He helped Lettie climb into the wagon so she could sit beside her son. He was irritated at the gawking, whispering onlookers, some of the men still bent on hanging the boy. His men surrounded the wagon, keeping people at bay. He put a blanket over Nathan, then stood up in the wagon bed and looked out at the townspeople.

"This young man is our son, and we're taking him home," he told them. "He was only four when he was stolen from us, back when Billings could hardly even be called a town, and when most of you hadn't even come here yet! The boy can't be blamed for the way he is, and no one can prove he killed anybody. I'm damn sorry for what happened to Jim Woodward. He was a good friend of mine, but I'm not going to let you hang my son, not just for his sake, but for my wife's. I'll kill any man who tries to hurt him!"

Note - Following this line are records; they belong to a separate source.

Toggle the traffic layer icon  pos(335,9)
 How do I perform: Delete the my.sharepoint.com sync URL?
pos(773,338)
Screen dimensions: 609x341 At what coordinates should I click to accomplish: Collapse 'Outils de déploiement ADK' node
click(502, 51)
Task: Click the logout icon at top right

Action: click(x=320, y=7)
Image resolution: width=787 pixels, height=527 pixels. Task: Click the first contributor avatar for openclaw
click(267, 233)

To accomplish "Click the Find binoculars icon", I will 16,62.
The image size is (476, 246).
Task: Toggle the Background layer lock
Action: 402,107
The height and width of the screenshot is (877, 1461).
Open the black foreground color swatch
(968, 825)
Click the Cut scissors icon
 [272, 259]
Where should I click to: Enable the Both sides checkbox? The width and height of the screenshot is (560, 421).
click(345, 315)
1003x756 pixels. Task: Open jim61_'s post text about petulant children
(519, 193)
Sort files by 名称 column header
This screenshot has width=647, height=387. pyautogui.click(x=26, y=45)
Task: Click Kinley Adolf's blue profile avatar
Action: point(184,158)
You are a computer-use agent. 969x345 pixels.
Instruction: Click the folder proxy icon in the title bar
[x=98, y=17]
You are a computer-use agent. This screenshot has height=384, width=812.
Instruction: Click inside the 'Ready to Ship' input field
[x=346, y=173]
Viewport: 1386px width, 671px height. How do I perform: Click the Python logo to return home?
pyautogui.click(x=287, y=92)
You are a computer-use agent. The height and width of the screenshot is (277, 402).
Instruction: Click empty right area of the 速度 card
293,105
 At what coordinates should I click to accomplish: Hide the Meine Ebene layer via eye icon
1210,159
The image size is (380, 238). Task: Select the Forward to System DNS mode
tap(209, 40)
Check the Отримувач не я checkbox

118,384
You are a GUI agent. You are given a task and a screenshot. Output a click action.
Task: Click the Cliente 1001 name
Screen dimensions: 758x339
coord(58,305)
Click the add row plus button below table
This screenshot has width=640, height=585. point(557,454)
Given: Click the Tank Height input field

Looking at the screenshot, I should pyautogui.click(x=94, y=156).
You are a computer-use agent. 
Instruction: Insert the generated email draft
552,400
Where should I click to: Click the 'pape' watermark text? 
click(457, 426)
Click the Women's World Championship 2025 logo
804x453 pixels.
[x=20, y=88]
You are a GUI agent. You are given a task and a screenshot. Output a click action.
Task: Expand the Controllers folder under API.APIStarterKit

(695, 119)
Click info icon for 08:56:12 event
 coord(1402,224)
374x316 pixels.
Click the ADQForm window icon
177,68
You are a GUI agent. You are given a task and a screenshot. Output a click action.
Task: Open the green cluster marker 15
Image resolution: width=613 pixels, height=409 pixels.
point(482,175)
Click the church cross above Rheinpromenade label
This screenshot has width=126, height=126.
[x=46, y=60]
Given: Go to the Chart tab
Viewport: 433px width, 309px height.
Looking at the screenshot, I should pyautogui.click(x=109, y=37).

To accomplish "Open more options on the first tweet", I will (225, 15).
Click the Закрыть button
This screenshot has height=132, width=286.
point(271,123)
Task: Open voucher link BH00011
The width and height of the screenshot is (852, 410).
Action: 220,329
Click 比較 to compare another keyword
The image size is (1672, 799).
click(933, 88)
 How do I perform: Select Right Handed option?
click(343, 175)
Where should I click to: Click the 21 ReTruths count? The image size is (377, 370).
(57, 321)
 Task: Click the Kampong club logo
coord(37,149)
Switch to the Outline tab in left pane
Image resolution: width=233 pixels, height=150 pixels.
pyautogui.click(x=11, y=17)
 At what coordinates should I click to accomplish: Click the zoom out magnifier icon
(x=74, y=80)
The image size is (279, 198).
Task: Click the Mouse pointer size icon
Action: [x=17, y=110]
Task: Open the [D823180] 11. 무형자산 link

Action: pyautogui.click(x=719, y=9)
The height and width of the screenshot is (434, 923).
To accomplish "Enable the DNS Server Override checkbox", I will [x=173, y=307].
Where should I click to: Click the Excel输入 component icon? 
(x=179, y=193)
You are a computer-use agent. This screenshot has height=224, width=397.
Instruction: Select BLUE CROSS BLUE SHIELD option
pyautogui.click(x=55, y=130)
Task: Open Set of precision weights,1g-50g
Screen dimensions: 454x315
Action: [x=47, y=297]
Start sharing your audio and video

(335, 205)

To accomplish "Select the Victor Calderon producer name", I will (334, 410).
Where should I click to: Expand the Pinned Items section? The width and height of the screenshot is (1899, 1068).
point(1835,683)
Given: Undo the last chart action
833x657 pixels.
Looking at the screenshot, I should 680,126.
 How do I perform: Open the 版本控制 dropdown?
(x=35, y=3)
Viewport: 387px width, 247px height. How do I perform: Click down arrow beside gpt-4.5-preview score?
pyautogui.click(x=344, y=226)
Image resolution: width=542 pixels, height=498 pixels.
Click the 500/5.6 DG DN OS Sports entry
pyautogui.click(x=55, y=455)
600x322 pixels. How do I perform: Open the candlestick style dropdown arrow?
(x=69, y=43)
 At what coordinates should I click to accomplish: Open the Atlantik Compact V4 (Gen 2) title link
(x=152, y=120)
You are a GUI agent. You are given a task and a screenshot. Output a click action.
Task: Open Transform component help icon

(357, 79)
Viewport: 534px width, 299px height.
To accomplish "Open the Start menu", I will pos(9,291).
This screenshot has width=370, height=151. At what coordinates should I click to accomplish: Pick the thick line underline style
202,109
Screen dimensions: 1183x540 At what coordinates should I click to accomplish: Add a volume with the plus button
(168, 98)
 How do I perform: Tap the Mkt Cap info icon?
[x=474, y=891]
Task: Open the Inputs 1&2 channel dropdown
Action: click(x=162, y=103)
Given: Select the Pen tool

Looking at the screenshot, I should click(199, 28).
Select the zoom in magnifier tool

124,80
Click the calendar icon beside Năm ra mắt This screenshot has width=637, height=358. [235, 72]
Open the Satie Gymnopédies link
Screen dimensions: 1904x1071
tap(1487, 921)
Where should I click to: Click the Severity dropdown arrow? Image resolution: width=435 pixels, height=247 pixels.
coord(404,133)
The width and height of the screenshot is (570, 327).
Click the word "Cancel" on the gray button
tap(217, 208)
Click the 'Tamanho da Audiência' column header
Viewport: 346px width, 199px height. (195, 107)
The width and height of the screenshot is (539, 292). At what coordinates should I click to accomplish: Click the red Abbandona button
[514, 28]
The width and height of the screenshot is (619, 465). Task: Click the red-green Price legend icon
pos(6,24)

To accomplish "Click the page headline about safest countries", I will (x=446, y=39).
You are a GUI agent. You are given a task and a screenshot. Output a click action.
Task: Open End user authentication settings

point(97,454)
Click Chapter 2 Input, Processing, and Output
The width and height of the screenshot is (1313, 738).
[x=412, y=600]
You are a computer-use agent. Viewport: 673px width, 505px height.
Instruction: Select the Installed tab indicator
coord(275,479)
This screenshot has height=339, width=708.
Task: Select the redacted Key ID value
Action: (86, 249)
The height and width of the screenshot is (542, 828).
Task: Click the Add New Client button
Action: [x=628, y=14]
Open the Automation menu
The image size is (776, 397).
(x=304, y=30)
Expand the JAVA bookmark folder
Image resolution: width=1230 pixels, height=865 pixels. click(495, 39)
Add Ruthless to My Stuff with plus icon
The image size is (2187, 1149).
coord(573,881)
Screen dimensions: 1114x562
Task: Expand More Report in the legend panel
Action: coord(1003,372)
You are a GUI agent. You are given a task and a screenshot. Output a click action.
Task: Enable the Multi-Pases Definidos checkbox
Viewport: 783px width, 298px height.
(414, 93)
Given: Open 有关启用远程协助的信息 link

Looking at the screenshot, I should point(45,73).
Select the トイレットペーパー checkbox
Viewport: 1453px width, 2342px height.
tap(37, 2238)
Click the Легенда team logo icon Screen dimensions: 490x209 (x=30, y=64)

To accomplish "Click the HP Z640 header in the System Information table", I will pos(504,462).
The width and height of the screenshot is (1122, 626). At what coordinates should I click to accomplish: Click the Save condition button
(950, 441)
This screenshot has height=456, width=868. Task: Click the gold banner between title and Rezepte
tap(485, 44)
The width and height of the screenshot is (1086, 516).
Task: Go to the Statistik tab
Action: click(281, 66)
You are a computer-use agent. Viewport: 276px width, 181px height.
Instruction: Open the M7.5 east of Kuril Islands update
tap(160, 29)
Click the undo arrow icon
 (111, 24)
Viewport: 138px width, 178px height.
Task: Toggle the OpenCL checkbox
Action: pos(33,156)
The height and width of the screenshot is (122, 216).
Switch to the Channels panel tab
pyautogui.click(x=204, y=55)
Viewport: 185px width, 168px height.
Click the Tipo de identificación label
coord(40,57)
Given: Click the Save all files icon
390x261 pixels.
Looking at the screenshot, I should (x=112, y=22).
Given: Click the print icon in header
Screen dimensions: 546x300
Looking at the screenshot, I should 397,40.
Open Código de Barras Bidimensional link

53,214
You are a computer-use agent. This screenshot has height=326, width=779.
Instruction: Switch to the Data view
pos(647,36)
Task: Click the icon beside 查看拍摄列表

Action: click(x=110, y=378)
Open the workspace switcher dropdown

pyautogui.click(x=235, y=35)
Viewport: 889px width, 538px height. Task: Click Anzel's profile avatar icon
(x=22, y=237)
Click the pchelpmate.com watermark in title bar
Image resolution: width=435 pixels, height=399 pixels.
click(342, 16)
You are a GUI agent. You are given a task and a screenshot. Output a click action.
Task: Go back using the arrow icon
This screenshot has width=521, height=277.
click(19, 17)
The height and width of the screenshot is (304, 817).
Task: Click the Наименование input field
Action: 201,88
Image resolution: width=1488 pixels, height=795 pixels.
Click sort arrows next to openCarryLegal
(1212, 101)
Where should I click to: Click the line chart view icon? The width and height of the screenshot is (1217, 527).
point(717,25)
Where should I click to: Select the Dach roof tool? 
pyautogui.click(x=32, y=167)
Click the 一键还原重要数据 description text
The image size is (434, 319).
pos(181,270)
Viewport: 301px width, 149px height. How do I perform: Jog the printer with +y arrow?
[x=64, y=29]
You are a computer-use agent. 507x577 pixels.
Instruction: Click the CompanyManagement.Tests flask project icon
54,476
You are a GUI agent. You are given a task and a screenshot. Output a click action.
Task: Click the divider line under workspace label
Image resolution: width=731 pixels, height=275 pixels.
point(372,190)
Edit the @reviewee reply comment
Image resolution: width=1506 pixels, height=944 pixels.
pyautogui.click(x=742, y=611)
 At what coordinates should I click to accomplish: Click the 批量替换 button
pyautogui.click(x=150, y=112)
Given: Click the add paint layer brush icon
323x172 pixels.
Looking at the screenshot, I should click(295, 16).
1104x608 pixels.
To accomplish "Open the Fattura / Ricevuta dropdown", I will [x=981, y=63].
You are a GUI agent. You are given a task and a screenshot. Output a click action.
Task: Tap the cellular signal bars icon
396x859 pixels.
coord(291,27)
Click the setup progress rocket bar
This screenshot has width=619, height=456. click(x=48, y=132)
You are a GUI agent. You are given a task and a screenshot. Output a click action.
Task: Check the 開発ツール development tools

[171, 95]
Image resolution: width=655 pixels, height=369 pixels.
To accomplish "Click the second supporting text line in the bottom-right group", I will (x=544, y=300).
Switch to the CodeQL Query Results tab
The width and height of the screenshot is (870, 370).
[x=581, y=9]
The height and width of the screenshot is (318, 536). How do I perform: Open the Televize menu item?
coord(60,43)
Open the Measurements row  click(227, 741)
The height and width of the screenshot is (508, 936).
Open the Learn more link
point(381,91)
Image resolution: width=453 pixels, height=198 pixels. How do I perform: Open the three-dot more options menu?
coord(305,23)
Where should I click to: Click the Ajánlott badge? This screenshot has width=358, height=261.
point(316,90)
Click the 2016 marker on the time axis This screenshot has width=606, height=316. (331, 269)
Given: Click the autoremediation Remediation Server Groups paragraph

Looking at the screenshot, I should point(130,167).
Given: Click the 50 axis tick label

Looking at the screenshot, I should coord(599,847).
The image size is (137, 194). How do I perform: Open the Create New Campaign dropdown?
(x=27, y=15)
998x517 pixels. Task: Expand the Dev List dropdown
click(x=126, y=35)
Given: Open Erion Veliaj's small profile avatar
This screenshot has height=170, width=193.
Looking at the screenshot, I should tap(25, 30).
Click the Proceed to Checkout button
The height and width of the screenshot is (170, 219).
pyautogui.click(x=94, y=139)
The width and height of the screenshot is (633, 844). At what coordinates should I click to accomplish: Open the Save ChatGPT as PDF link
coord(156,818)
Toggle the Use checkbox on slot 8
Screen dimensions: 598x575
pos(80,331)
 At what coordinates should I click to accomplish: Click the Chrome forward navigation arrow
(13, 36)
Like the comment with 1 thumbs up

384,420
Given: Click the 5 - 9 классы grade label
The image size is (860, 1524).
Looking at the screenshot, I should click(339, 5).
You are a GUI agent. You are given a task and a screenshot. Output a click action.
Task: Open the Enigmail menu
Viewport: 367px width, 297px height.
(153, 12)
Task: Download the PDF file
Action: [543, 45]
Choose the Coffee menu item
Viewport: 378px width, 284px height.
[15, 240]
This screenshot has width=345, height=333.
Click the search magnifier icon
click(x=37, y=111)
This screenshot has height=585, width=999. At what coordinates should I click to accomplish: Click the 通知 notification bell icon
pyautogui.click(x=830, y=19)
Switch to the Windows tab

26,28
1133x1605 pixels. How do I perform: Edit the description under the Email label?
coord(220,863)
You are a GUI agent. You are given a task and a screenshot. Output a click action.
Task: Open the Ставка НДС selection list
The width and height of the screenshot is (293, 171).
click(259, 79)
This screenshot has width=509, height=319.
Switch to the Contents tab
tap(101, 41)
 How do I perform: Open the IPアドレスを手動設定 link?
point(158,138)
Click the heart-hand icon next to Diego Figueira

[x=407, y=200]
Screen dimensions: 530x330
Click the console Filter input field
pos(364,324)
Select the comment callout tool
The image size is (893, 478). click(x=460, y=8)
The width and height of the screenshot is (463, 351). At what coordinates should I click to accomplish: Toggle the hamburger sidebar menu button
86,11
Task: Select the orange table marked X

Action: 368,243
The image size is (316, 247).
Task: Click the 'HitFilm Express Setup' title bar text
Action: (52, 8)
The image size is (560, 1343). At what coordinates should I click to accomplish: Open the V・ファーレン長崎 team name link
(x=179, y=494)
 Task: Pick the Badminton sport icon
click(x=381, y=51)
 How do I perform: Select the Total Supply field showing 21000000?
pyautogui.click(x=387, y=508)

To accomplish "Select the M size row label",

As he climbed down from the wagon, people stepped back.

"You're askin' for trouble, Luke," one man warned. "His people will come after him, maybe kill all of you."

"I have too much help at the Double L to worry about Indians. And any of you thinking of coming and getting my boy will have to go through my men first!"

"Once you breed wild ways into a man, he can't be changed," another called out. "You keep that boy on the Double L, Fontaine. We can't guarantee what will happen to him if he shows up in town."

Luke turned to see who had spoken. It was Clarence Goodman, a farmer who two years ago had decided to squat on government land rather than file a legal claim. He had put barbed wire around his place, causing injury to several of Luke's steers. Goodman had vacated his farm after Luke and his men tore down the fence and had deliberately allowed Fontaine cattle to graze on Goodman's corn. Luke hated the man for his cockiness, and for not trying to build his farm the right way. He had little use for farmers in general, but he tried to be fair with the ones who were respectful of other peoples' property.

Luke approached Goodman, towering over him. "I can guarantee what will happen to you if you lay a hand on my son!" he growled.

Goodman swallowed, and tried to stand his ground.

"It ain't right—"

"Shut up, Goodman!" Joe Parker spoke the words.

"The boy can't be totally blamed, and if it was any of our kids, we'd want to try to help them, just like Luke's doing. Any mother would want to have her son back. Give them a chance, and let poor Mrs. Fontaine enjoy the fact that she has found her son."

"I'm with Luke," Carl Rose spoke up.

"So am I," Sheriff Tracy put in.

Will and several others voiced their support.

"Which one of you is gonna string up a fourteen-year-old boy in front of his own ma after she's been prayin' to find him for ten years?" Will asked them.

They all looked sheepish, and a couple of women quietly dabbed at their eyes.

"You all remember one thing," Will said then. "That there boy is white! No matter how he looks now or what he's done or how he's been raised, he was born white. He's one of us! He's a victim of our trouble with the Sioux just the same as those who've lost their lives. Luke and Lettie, they come here before most of you, been through hell to help settle this land. Let them take their son home in peace."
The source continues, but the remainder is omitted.